(Dataset records begins)

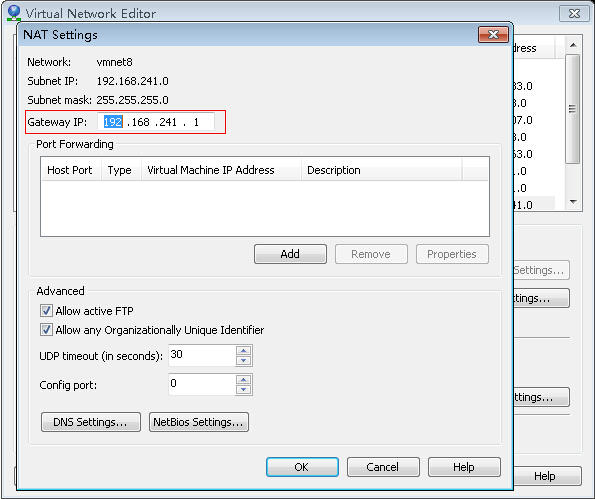Click the network list scroll down arrow
595x499 pixels.
point(573,202)
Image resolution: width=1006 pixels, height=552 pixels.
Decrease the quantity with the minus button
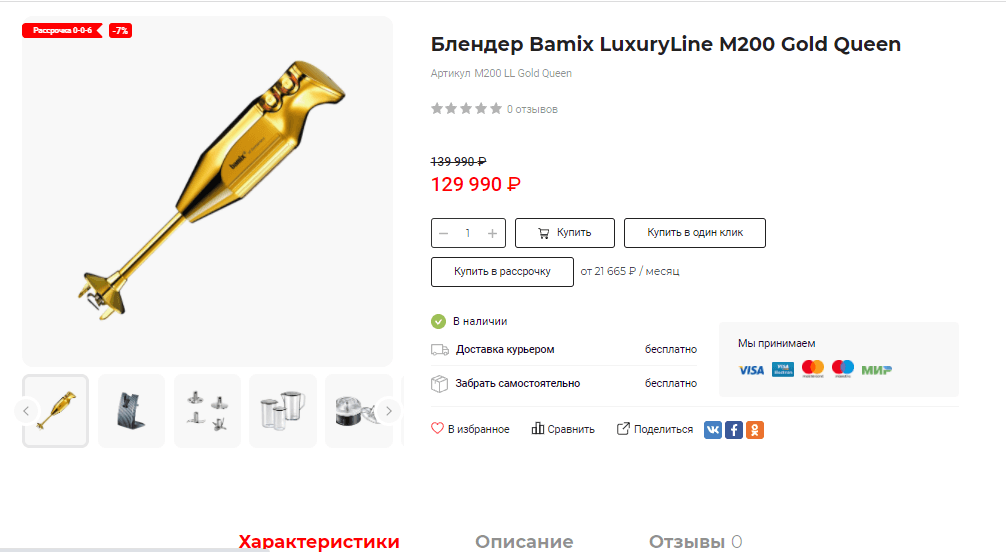coord(443,233)
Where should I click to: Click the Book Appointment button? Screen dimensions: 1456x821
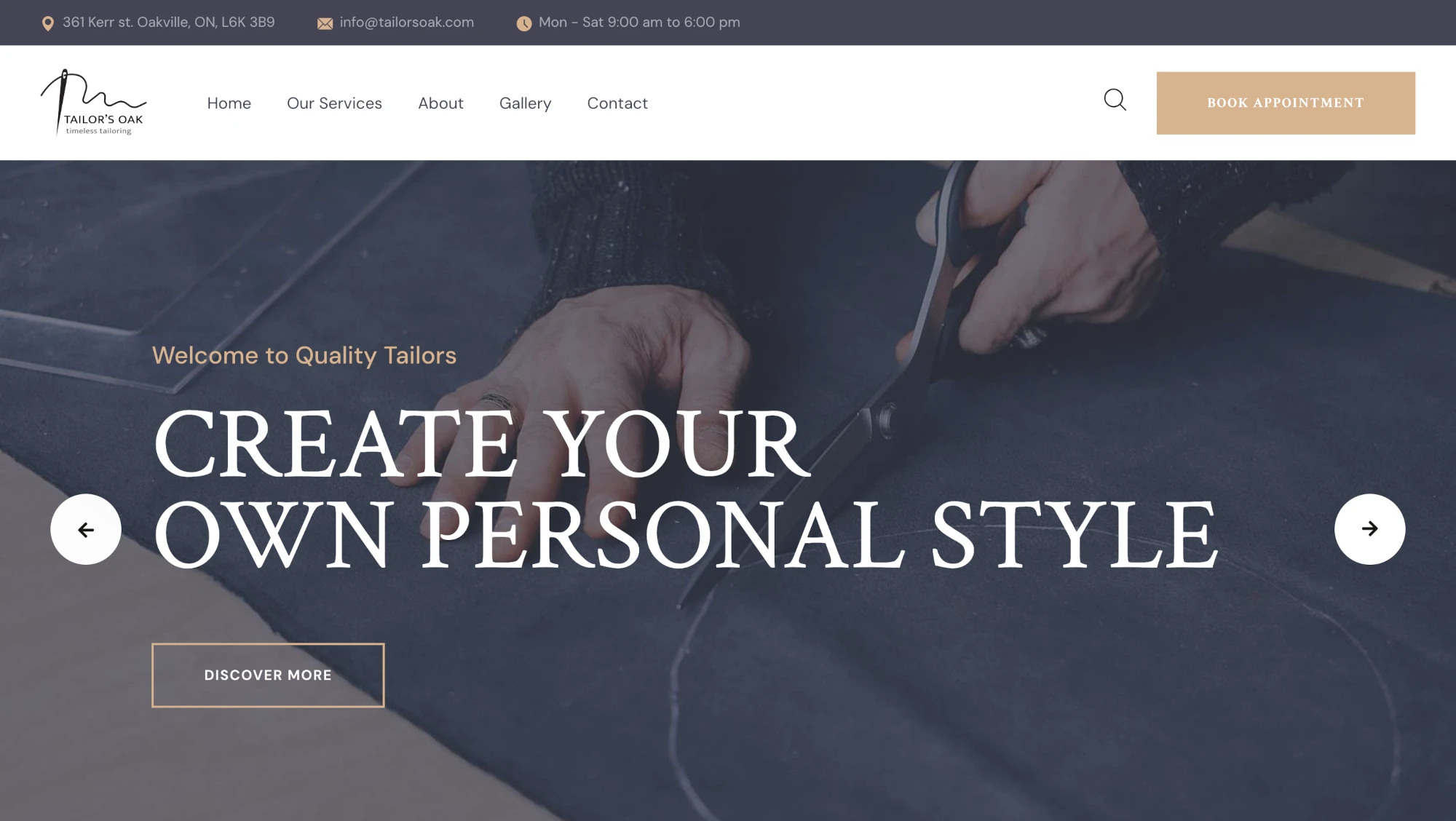coord(1286,103)
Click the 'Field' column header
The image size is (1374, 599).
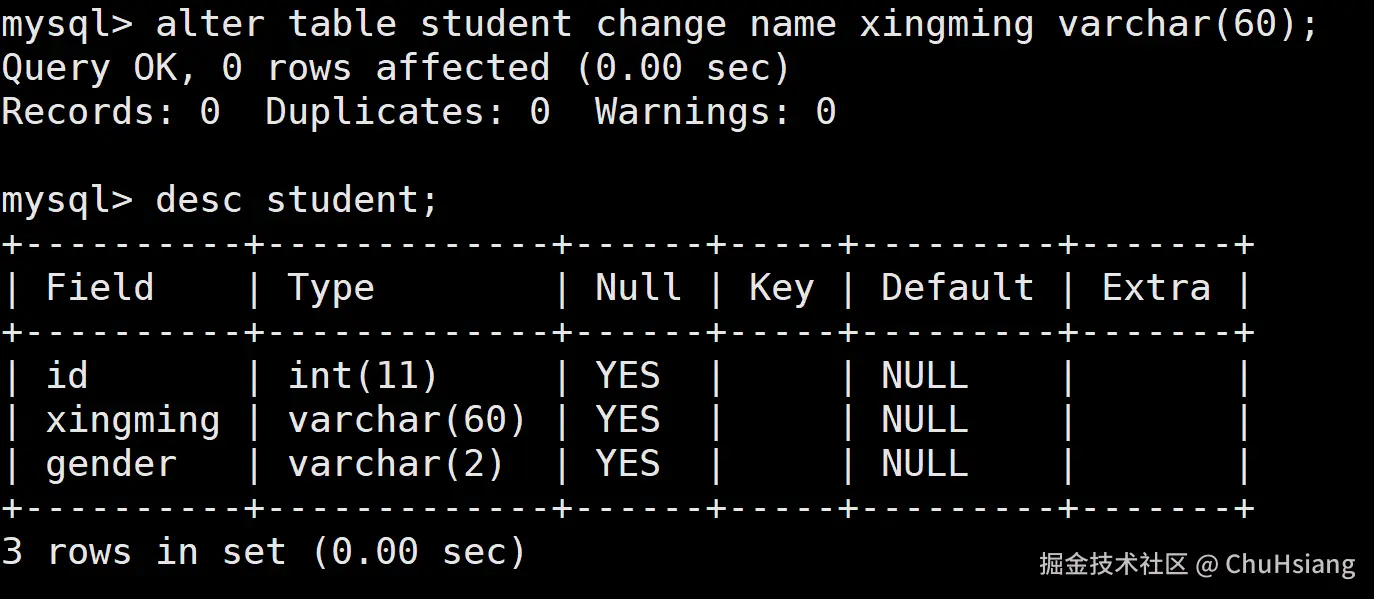pos(100,288)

(Dataset records ends)

Your task.
After locating the line that contains "Click the 'Field' column header", output it and all later lines through the end of the material exactly, leaving out pictures.

Finished task.
Click the 'Field' column header
The image size is (1374, 599).
pos(100,288)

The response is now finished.